“If you want me in your life, you will put me in it. I should not be fighting for a position” – Frida Kahlo
If you are with a person who doubts his love for you, who makes excuses, who asks for time, perhaps it is someone who cannot love you as you deserve and desire. Love does not create doubts and when a person truly loves, he does not doubt. If you are in a relationship in which you submit your principles and your dignity, you are making a mistake in your love life, because love is not begged, nor is everything left for another person, in a sincere relationship, you do not lose yourself for the other .
Attachment is needing someone else, believing that ‘we are oneself’, ‘with you nothing else is needed’, ‘without you my life has no meaning’, and these phrases only make you get involved in codependent relationships, come to believe that your happiness depends on someone else and being in a place where they don’t necessarily love you sincerely.

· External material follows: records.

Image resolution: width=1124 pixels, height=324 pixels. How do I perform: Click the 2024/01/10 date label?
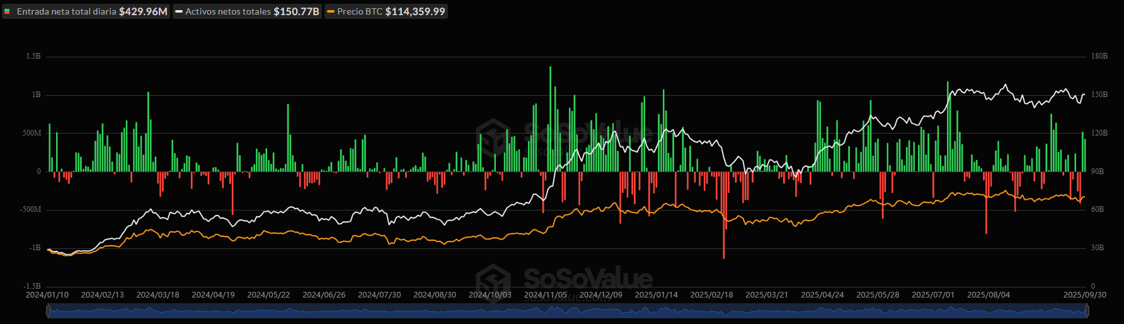coord(47,295)
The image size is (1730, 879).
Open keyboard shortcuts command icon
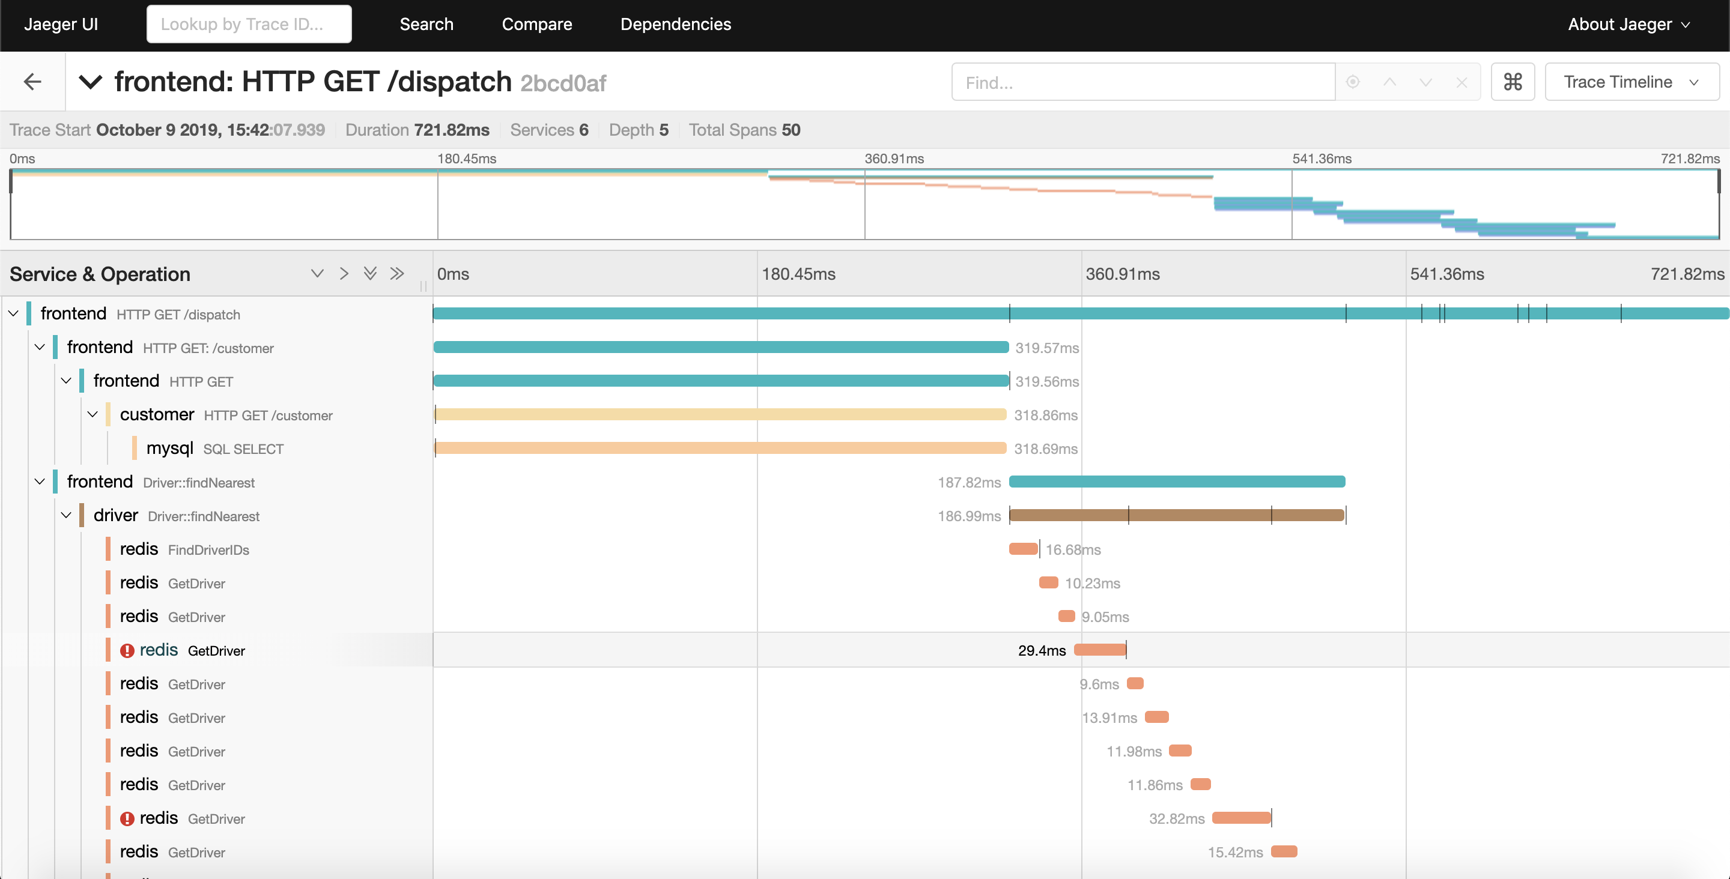[1512, 82]
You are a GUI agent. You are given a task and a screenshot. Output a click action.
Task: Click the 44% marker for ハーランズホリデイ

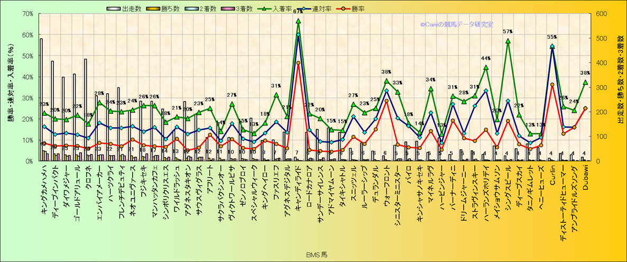pyautogui.click(x=486, y=68)
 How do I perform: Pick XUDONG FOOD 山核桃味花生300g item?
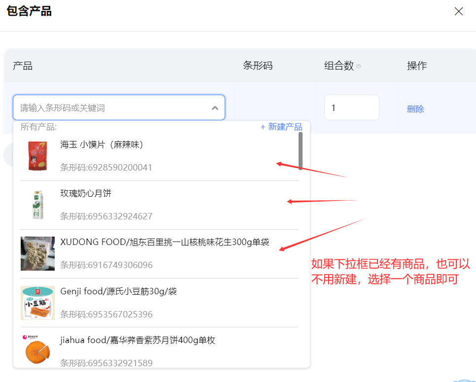pos(165,242)
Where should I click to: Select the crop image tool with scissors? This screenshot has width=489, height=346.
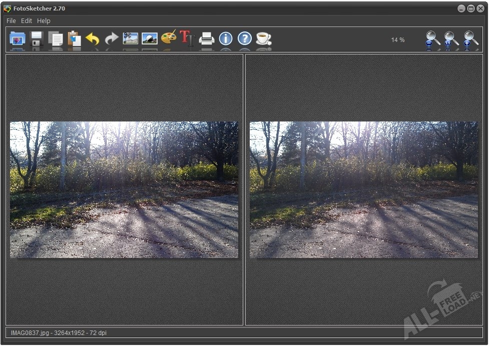click(131, 39)
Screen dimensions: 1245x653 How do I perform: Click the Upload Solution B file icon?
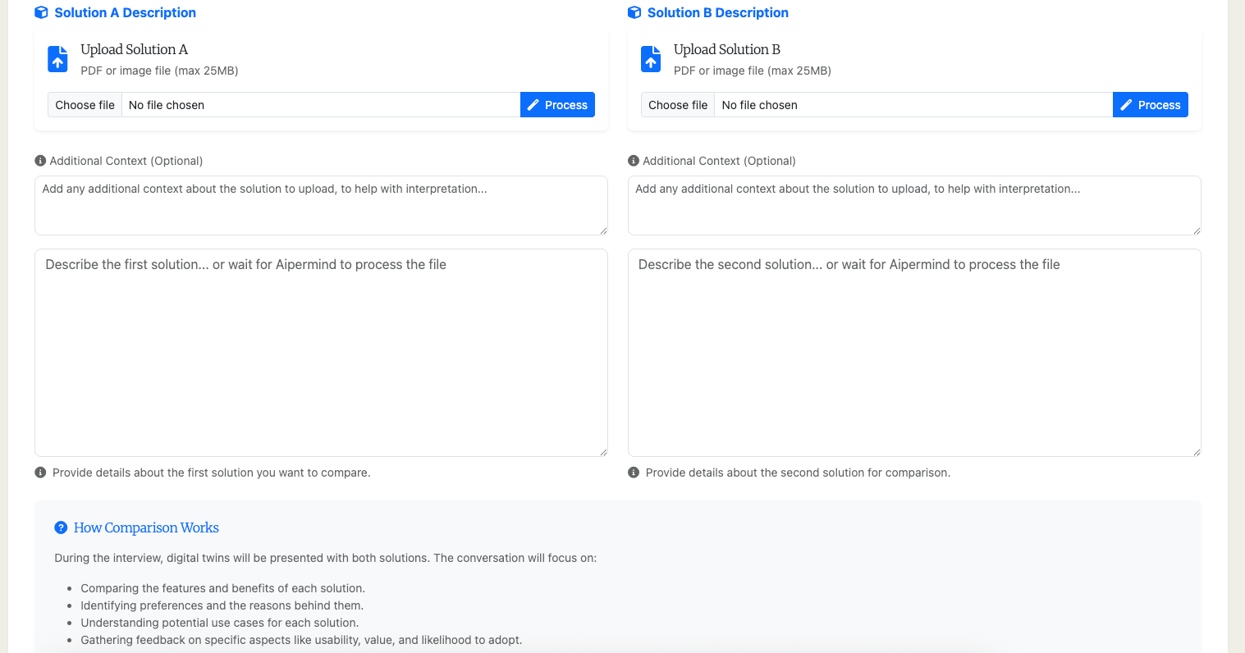[x=650, y=59]
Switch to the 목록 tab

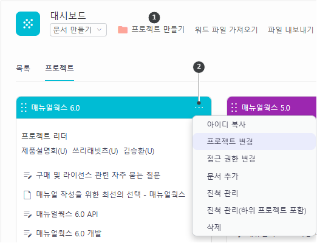click(x=23, y=68)
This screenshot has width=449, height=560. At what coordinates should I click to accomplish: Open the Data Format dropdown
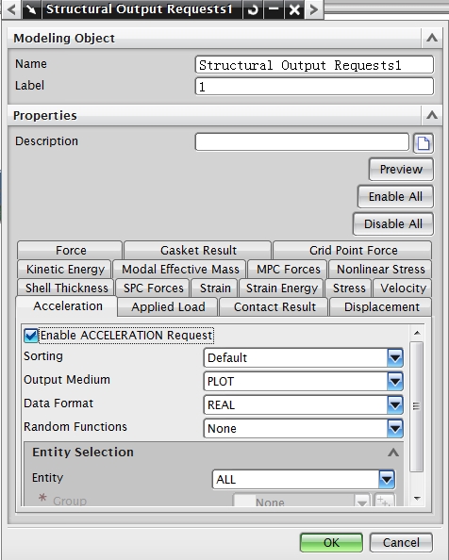pyautogui.click(x=303, y=404)
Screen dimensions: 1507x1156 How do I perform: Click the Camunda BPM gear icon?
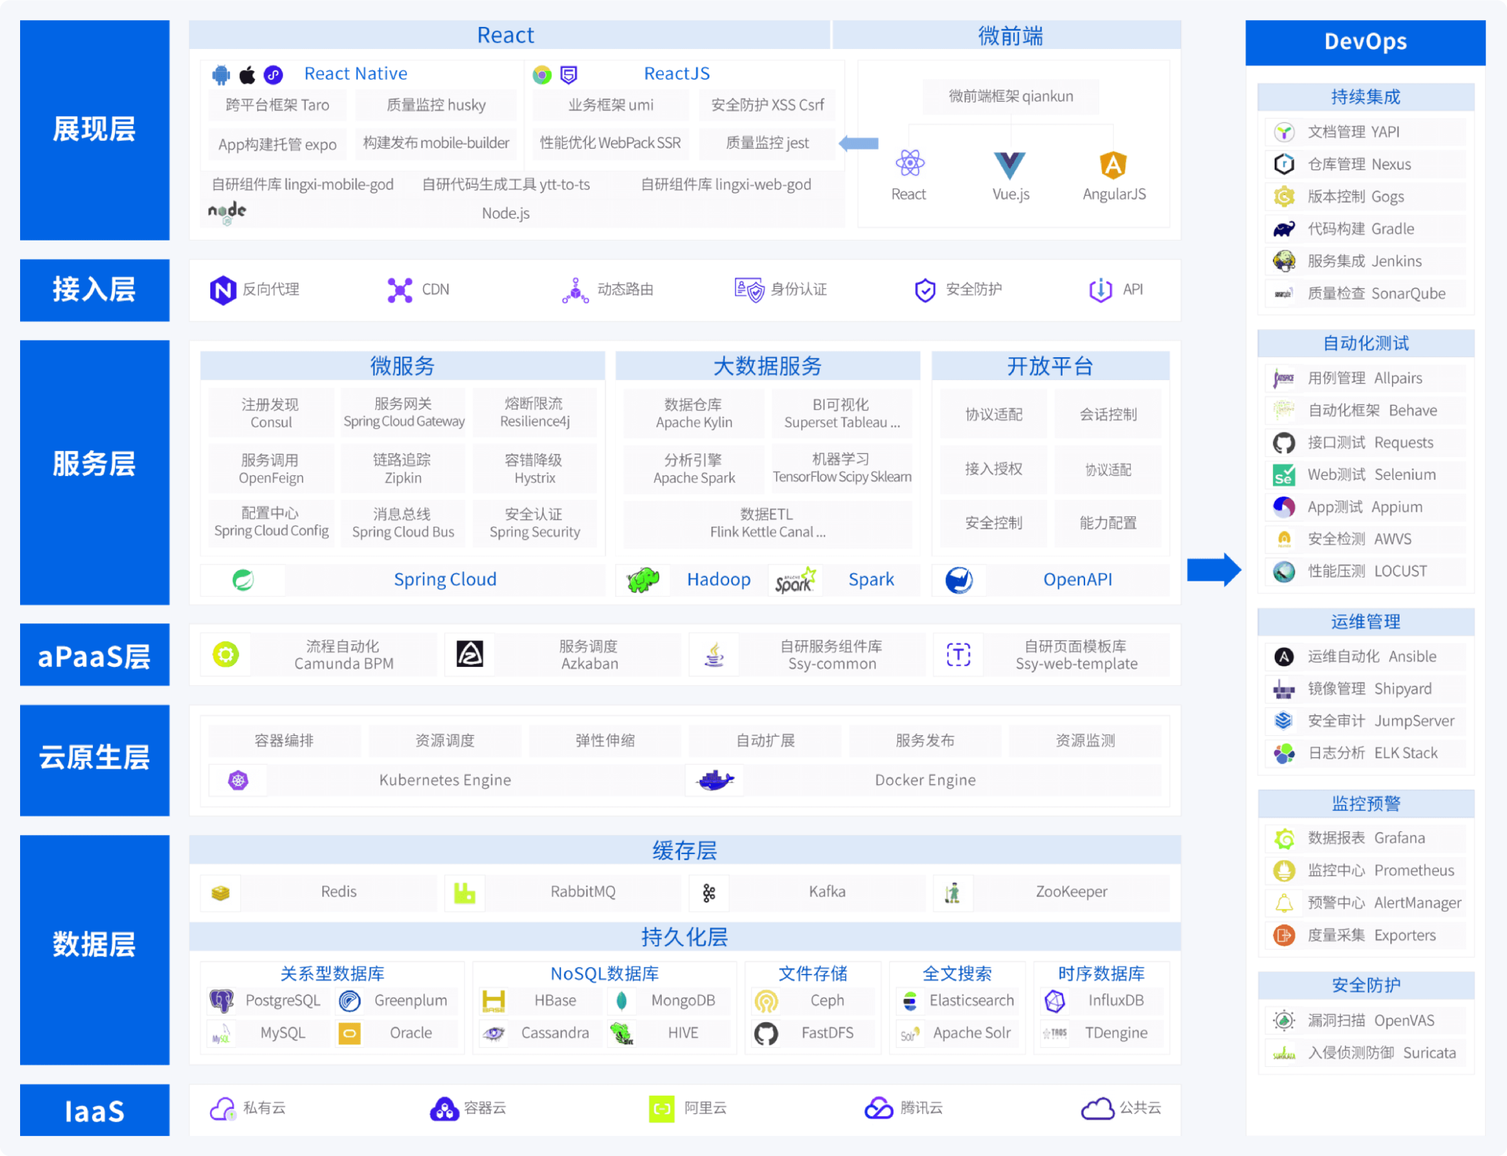coord(226,654)
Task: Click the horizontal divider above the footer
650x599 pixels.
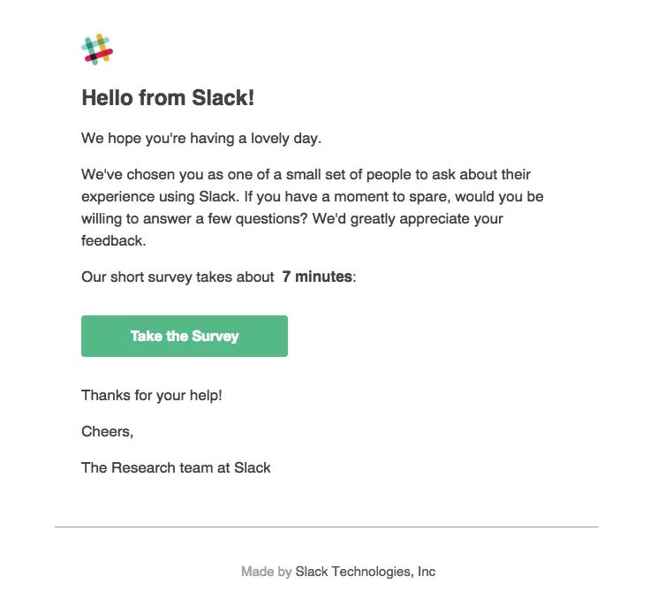Action: [327, 527]
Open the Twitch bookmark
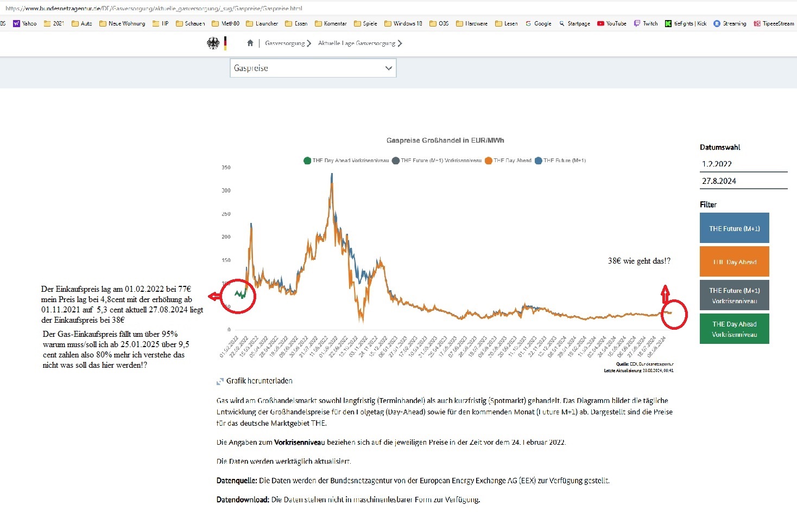 tap(646, 23)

True love is something that flows, you do not have to force yourself in any way, nor do you have to juggle so that the other person pays attention to you, both have to have the initiative to get together and form a relationship.
When one has to demand love from someone who does not sincerely reciprocate it, it may be that they end up giving in to the prayers, but there will come a time when that person will get tired of living a lie and will leave without any regrets, because they never felt anything for you and was by your side out of pity.
Never run after anyone, not even yourself. This running after oneself may sound strange, but it happens when you try to run away from what is happening to you or when you let everything around you run away from you. When you start running after something that is no longer there, it means that you are running after yourself, because you have lost yourself in the attempt to recover something at all costs, or someone who has already left, or who was never really there. Always try to look ahead. Have a dream, own goals and work to achieve what we want to achieve. If we run after what we were and are no more, we will never get over ourselves.
If they need you behind, they don’t need you. There are people who want their partner to be behind them, to act as a bodyguard and support if they need it, but they are not willing to do the same. Relationships are based on equality, and couples should not be one behind the other, but one next to the other. Having each other side by side is to support each other and be there in good and bad times.
He doesn’t need you if he doesn’t want you by his side. You need to be aware of yourself, of what you want and are willing to accept in a relationship. Learn to value yourself and don’t let anyone tell you that you are worthless. If you look inside yourself, you will know that it is not the place where you want to be, because you do not feel comfortable, because you suffer more than you enjoy, because you do not remember the last time you were happy and had a good time, because you should not be waiting for that the other person turns around and sees that you are there.
You don’t want to be there if you know he’s not even looking at you. Growing up is learning to mark the direction of your own life. You are the only one responsible for what you give and what you receive, so if you are in a place where they do not value you or give you the same affection that you give, it is in your hands to move from there.
Life is an adventure that is worth living. It is a path full of triumphs, but also of failures and the only ones responsible for us being happy are ourselves, and we must understand that we are not trees so that we cannot move from the place where we do not feel that they are loving us beautifully. To begin with, don’t feel guilty, don’t feel useless or feel incapable. It has happened to everyone to fall in love with someone who does not correspond in the same way, or who lies to him saying yes, but deep down he knows that it is not true. We know that love is the most intense expression that we can feel for another human being, it makes us want to be better people and live life with greater intensity.
Falling in love with someone who does not correspond to us is something normal and habitual, it is part of life and the relationships that we have over time, sometimes we are reciprocated, sometimes we are rejected, at the same time that we have accepted or rejected to another. But when it comes to a relationship, it is painful to reach the moment where we realize that the person next to us does not feel sincere affection towards us. At that moment there may be contempt, betrayals may arise and the question why is he still by my side if he doesn’t really love me? The answer almost always has to do with comfort, with the routine that provides some stability, with having children in common, etc.
This situation is destructive, because one is giving the best of oneself, to find lies and emptiness. The way to react to this situation is different for each person, there are people with more strength and people who have self-esteem problems, which is more complicated, because they feel that a part of their life is being destroyed.
Real love is balanced, you give and you receive. When we talk about love as a couple, we are not talking about universal or humanitarian love, or a love from mother to child that can be unconditional. You give love, you receive love and affection. You give loyalty and you receive loyalty. You give understanding and you receive listening.
If you have realized that you are living where they do not want you, the best thing is to run away, mourn that lost love and emerge victorious. Sooner or later you will appreciate having made the decision to move away from the indifference and indignity that a supposed affective love has given you.